Corte di Cassazione, Ordinanza n. 7280 del 19 marzo 2025
Nel caso in esame, viene chiesto di annullare la Sentenza con cui i Giudici tributari hanno confermato che la Fondazione era tenuta a pagare l’Ici per gli anni 2010 e 2011, nonostante avesse impugnato gli avvisi di accertamento emessi da un Comune.
La Suprema Corte ha accolto il ricorso e annullato la Sentenza della Commissione tributaria regionale, rilevando che la motivazione fornita era solo apparente, cioè non spiegava in modo chiaro e concreto le ragioni della decisione. Il Giudice d’appello si era limitato a dichiarare, in modo generico, che non erano stati presentati nuovi elementi per giustificare l’esenzione e che condivideva le conclusioni del Giudice di primo grado, senza però analizzare nel merito le argomentazioni delle parti.

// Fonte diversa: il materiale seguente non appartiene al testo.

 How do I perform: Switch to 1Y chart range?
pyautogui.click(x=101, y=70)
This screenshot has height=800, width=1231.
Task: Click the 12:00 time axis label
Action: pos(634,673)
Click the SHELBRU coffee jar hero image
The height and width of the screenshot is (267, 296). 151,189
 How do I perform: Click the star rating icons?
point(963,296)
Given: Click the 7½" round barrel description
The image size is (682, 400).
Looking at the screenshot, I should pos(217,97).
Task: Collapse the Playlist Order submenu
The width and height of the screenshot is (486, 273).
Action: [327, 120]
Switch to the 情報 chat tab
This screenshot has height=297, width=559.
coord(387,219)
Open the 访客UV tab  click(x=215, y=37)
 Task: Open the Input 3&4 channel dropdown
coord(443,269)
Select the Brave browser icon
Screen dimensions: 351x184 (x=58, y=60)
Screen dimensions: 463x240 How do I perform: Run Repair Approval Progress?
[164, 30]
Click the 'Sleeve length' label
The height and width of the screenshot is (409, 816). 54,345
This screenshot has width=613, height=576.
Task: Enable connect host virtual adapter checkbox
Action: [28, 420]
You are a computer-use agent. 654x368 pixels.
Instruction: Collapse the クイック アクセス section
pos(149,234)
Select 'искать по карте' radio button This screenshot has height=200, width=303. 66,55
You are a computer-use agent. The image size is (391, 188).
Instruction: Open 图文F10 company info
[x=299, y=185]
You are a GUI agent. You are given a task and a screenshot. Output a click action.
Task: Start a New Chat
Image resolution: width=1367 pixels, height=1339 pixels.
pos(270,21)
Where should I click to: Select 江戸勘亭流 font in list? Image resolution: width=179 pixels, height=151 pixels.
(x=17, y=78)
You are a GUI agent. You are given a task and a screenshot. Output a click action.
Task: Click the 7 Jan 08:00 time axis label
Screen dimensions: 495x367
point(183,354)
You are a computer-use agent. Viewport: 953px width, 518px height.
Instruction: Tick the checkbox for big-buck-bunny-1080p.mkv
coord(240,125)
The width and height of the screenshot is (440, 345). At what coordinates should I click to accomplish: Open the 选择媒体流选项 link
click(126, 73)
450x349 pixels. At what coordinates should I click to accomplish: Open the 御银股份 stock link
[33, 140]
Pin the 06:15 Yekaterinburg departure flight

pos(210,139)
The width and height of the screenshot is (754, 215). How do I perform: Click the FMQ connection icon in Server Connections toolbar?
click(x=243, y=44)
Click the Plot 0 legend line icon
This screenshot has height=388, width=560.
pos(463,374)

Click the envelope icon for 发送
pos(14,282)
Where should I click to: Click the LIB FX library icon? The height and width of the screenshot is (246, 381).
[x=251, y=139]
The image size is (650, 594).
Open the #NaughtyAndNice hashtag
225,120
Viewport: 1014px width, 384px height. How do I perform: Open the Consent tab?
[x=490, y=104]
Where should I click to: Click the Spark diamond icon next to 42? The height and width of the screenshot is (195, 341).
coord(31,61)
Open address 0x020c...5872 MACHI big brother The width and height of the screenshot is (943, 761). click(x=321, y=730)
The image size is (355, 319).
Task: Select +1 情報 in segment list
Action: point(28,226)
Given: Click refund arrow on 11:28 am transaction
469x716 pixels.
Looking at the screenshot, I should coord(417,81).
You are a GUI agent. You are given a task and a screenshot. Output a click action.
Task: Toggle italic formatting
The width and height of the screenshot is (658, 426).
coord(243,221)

Secondo la Suprema Corte, questo tipo di motivazione è insufficiente alla luce dell’art. 36 del Dlgs. n. 546/1992 e degli artt. 132, n. 4, e 112 del Cpc., che impongono al Giudice di motivare in modo chiaro e comprensibile le proprie decisioni.
In conclusione, i Giudici di legittimità hanno stabilito che la Sentenza d’appello è nulla perché priva di una motivazione adeguata, come previsto dalla legge.